▶ GIVEN PASSAGE:
*** Block opens ***

GIC and Temasek among top 10 sovereign funds globally: survey

A key insight of OMFIF study is that almost 40% of global public investors plan to raise their exposure to Asia, compared to just 15% last year

Aug 25, 2021


SINGAPORE may be a little red dot but its sovereign funds - GIC and Temasek - rank among the top 10 sovereign funds globally.

The ranking is compiled by a study, the Global Public Investor 2021 survey, published by OMFIF Ltd (Official Monetary and Financial Institutions Forum). The GPI ranking comprises 850 institutions with investible assets of a total US$42.7 trillion.

There are three segments of GPIs - central banks, sovereign funds and public pension funds. Each segment has a separate sub-ranking.

In the overall GPI ranking, the GIC takes the 21st spot, down one notch from 2020. Its assets under management rose 3 per cent to US$453.2 billion in 2021.

Temasek took the 23rd spot, up two notches from 2020. Its assets rose 16 per cent to US$431.31 billion.

In the segment of sovereign funds alone, GIC and Temasek took sixth and seventh spots, respectively.

In the overall GPI ranking, the Monetary Authority of Singapore took the 28th spot, up by six notches. Its assets rose 30 per cent to US$362.3 billion. This surge in assets puts it among the top five globally for "highest climbers", ranked by the absolute increase in assets (excluding the GPIs in the top 10 ranking).

The CPF ranked 30th in the overall GPI ranking, up two notches from 2020. Its assets rose 7 per cent to US$311.14 billion. In the segment of pension funds globally, it is the ninth largest.



The GPI 2021 surveyed 100 central banks, sovereign funds and public pension funds, as well as internal research and contributions from external asset owners, to draw insights on growth prospects, the investment climate and capital markets.

One of the key insights is that almost 40 per cent of GPIs plan to raise their exposure to Asia, compared to just 15 per cent last year. In contrast only 8 per cent plan to add to their North American holdings, and 7 per cent to European holdings. "The lower-for-longer interest rate environment appears to be driving public investors away from traditional regions and safe havens and towards newer markets, with China set to benefit in particular," said the report.

Not all GPIs experienced asset growth. GPIs in emerging markets saw declines, particularly in the Middle East.

Over 20 per cent of central banks, however, plan to add to their holdings of equities and bonds, compared to about 20 per cent last year. Of public investors, 60 per cent plan to add to their green bond holdings over the next 12 to 24 months, compared to 45 per cent last year.

The study said that public investors strike a delicate balance on the question of sustainability. The pandemic has brought to the fore ESG (environmental, social and governance) factors as major areas of concern for official institutions, particularly in their discussions with their external asset managers.

"Now funds want to explore new ways of benchmarking, new scoring methodologies and new approaches to responsible ownership. For central bank reserves managers or stabilisation funds, this poses challenging questions about the trade-offs between liquidity, returns and sustainability," the report noted.

These considerations are made more complex by the question of active ownership. Only 4 per cent of central banks say they engage in active asset ownership, with a handful engaging in dialogue with investee companies and participating in multilateral responsible investment forums

In the foreword, OMFIF chairman David Marsh said that the new Joe Biden administration has had a "massive impact" on GPI institutions for three reasons.

*** Block closes ***

▶ SUPPLIED RECORDS:

*** Block opens ***

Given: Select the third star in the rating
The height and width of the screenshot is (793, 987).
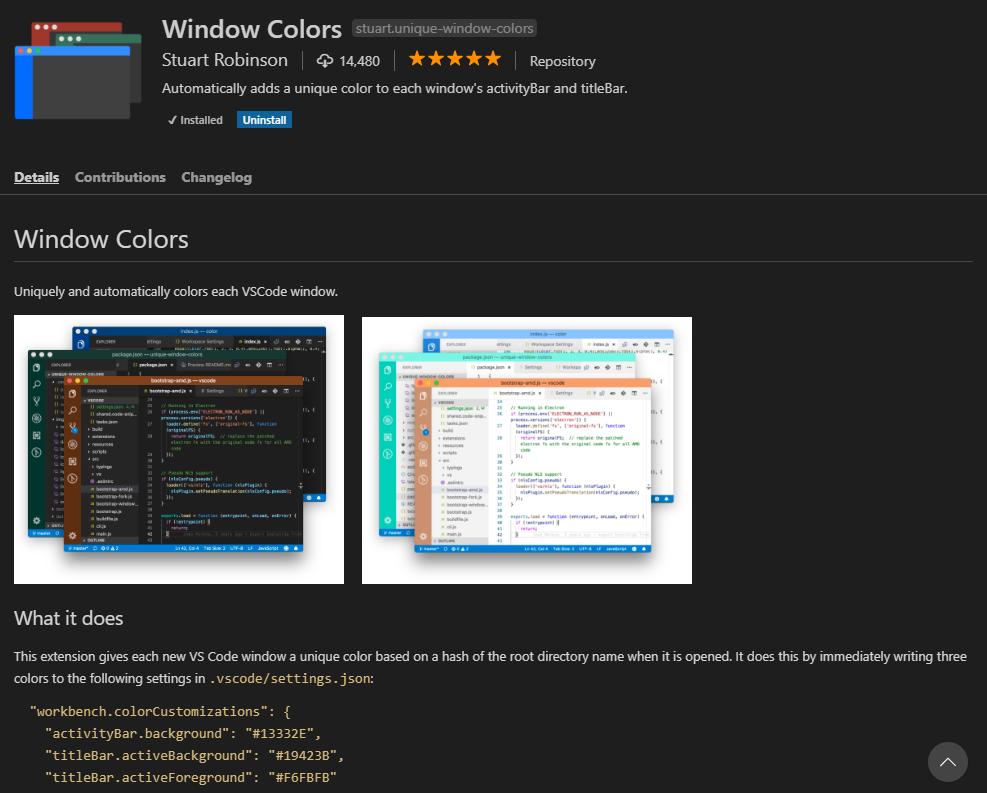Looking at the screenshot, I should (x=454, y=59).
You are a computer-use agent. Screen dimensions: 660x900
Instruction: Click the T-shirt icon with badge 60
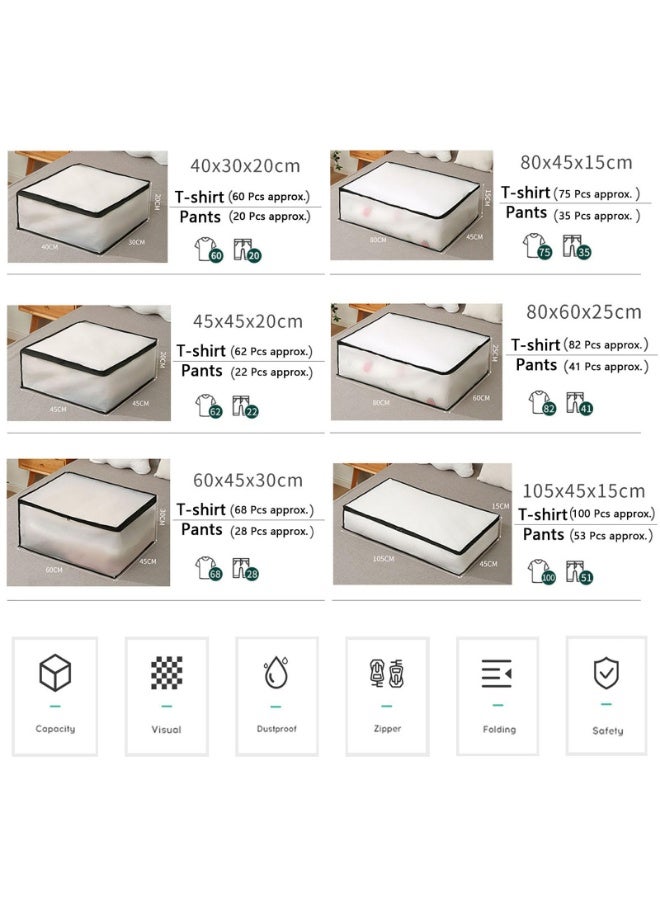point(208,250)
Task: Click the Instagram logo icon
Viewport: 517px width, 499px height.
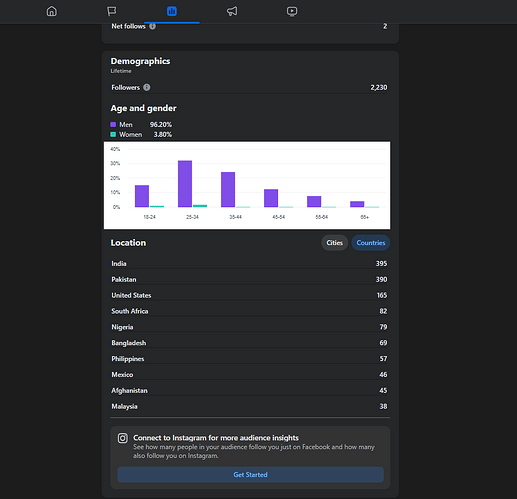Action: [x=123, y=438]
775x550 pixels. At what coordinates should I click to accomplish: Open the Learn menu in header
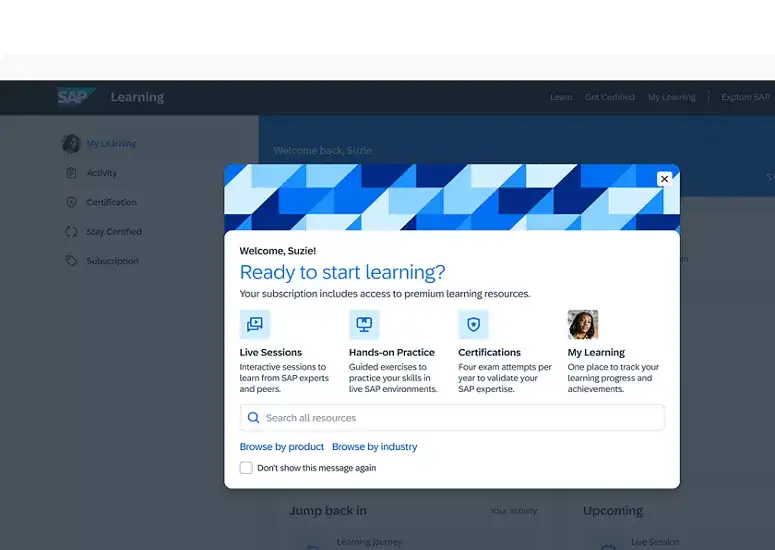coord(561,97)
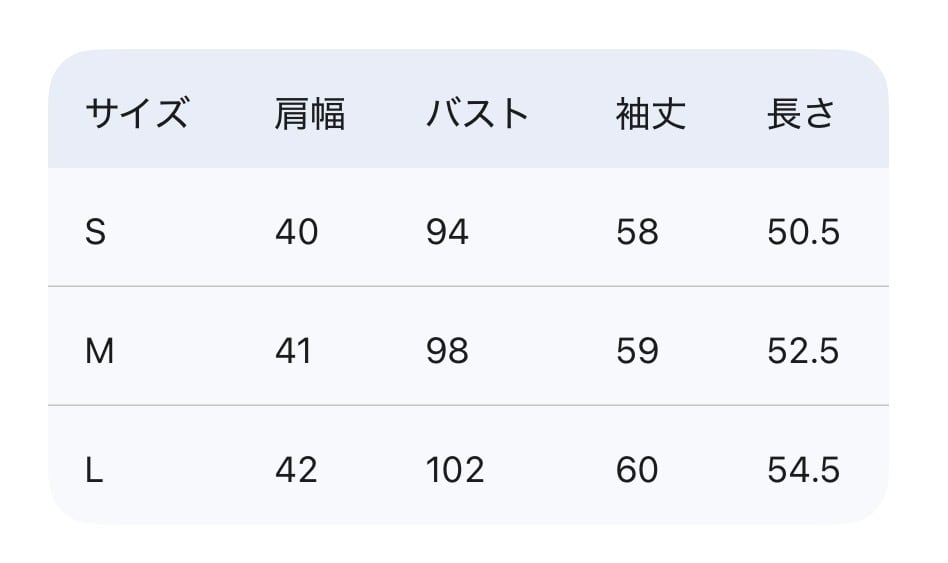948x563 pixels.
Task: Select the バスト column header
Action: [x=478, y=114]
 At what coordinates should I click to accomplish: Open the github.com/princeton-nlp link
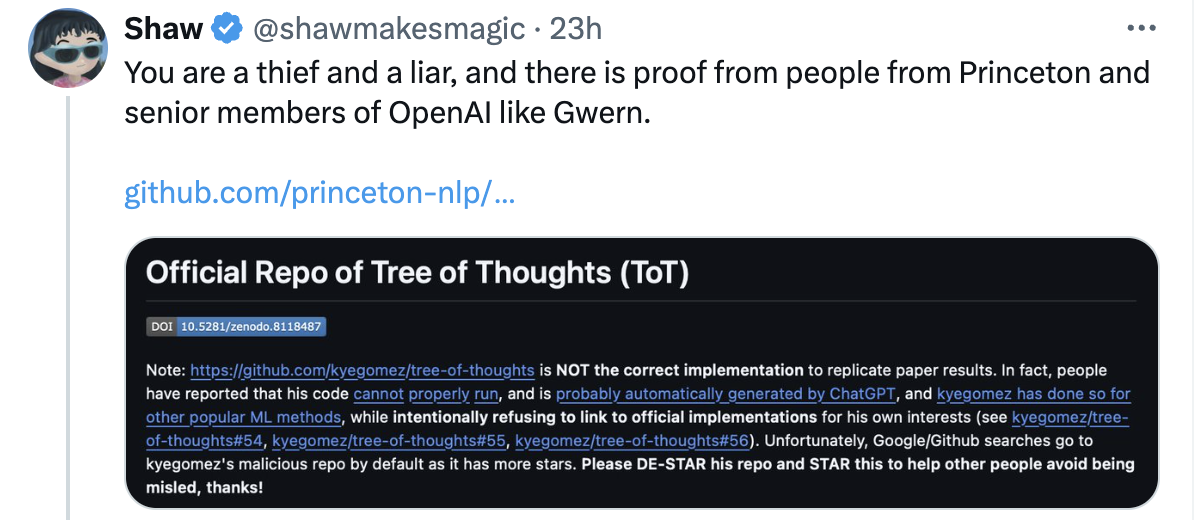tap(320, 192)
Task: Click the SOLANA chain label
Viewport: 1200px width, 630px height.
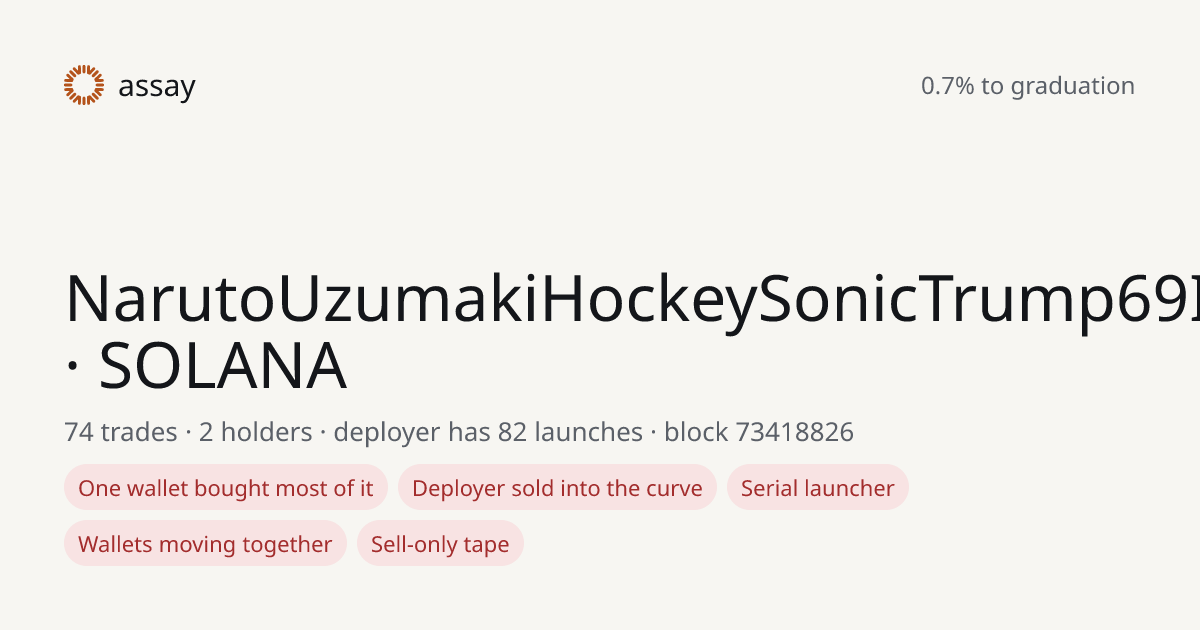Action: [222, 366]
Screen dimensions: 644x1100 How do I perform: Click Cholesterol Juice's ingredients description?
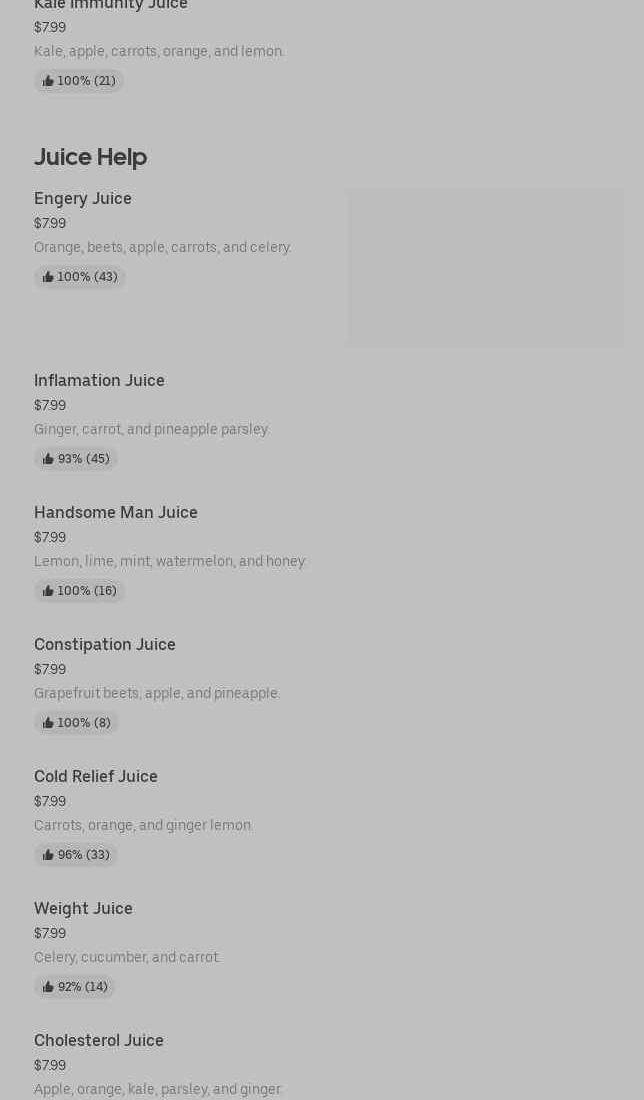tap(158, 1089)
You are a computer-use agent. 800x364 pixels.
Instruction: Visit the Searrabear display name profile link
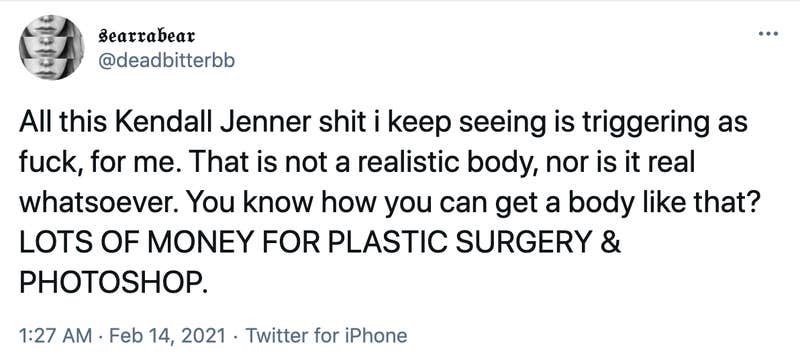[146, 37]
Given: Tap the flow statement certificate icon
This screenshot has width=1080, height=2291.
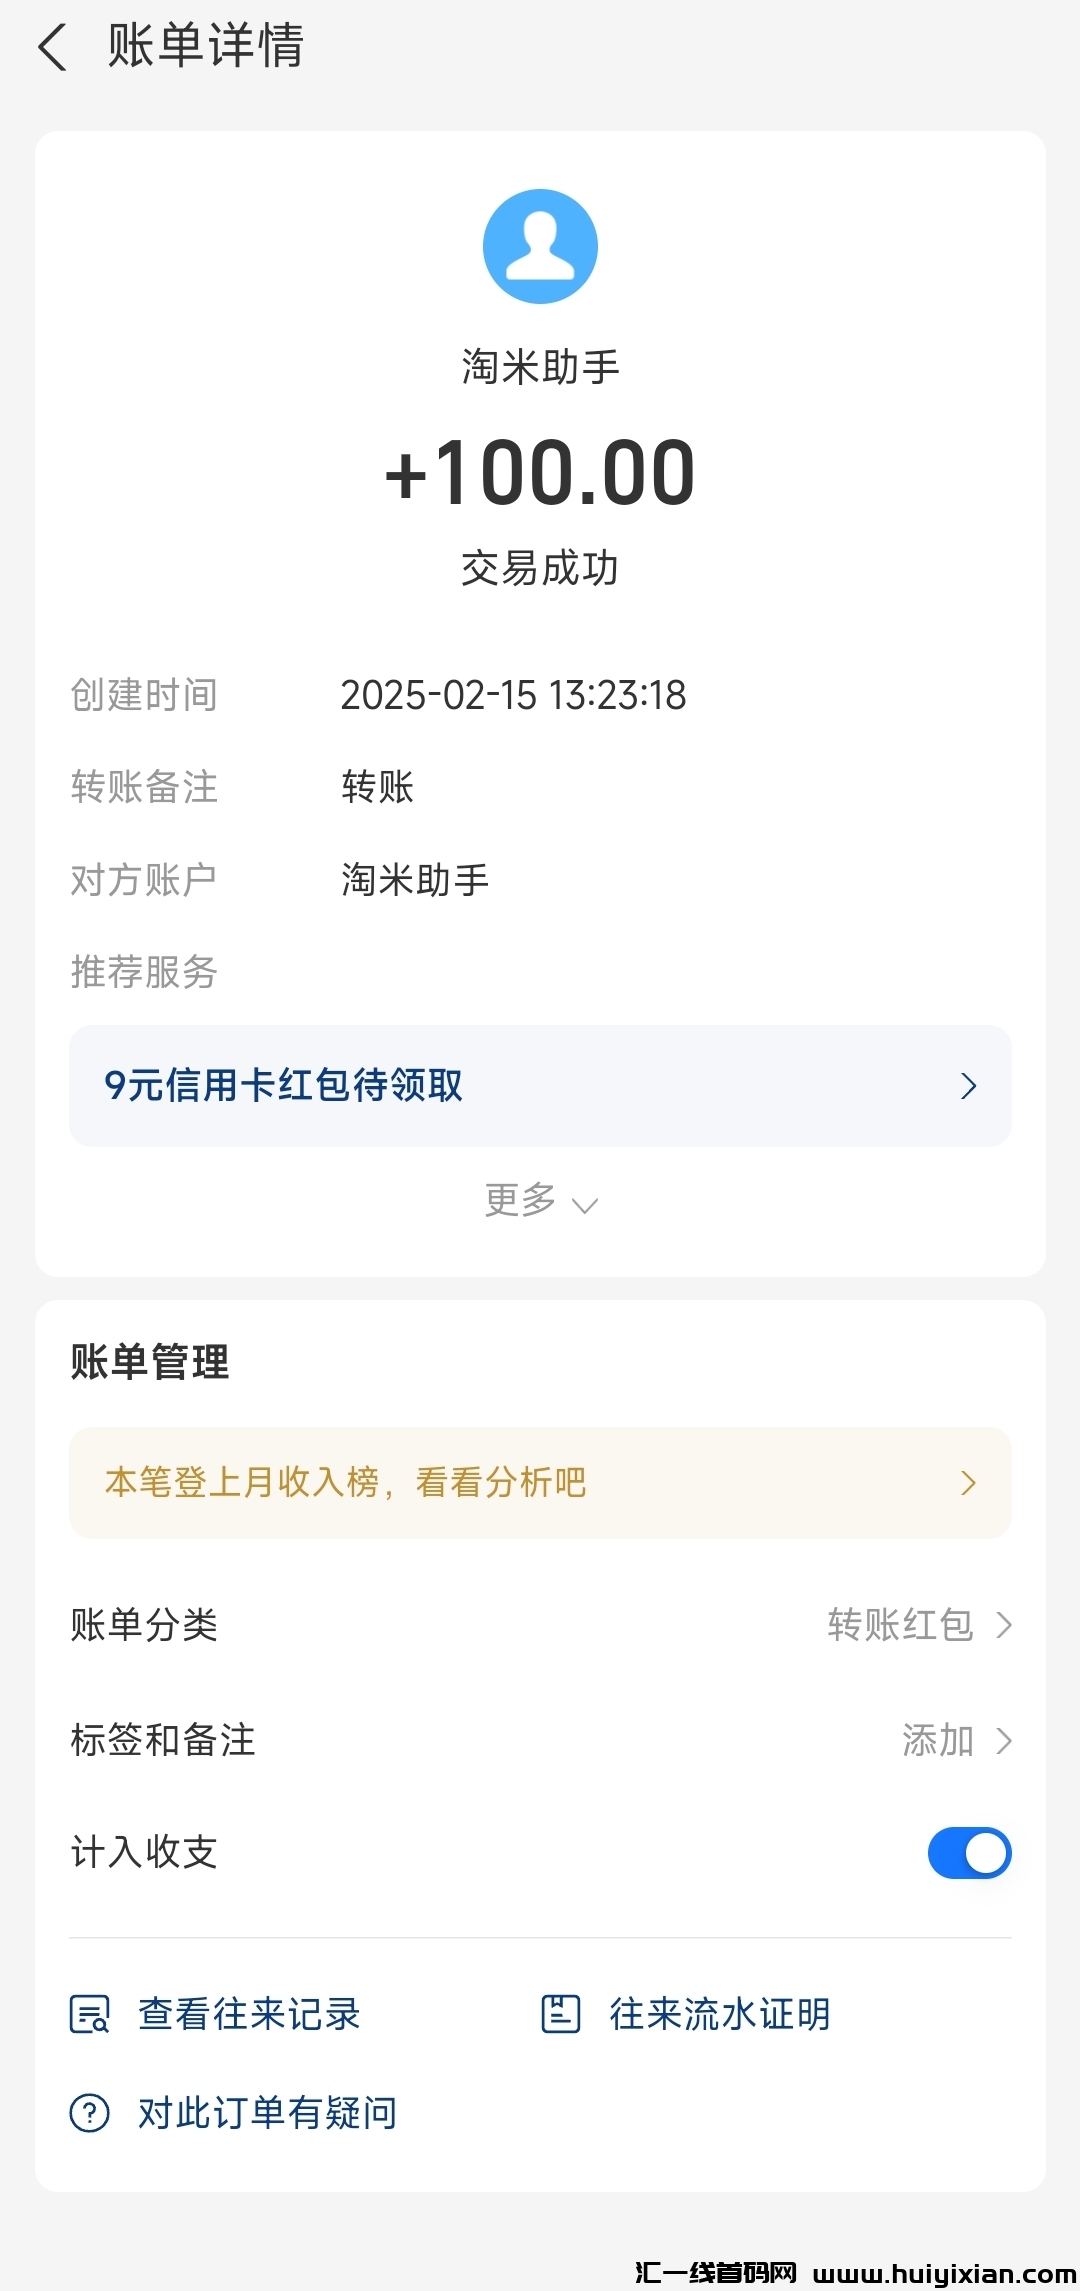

*** Block closes ***

▶ REQUIRED TASKS:
[1] Transcribe the sovereign funds article word for word, beginning at the words "SINGAPORE may be" and stopping after "total US$42.7 trillion.".
[2] In one to three sentences, explain what the report in the sovereign funds article says is pushing public investors toward newer markets.

▶ EXERCISE ANSWERS:
[1]
SINGAPORE may be a little red dot but its sovereign funds - GIC and Temasek - rank among the top 10 sovereign funds globally.

The ranking is compiled by a study, the Global Public Investor 2021 survey, published by OMFIF Ltd (Official Monetary and Financial Institutions Forum). The GPI ranking comprises 850 institutions with investible assets of a total US$42.7 trillion.

[2] The report says the lower-for-longer interest rate environment appears to be driving public investors away from traditional regions and safe havens and toward newer markets. It adds that China is set to benefit in particular.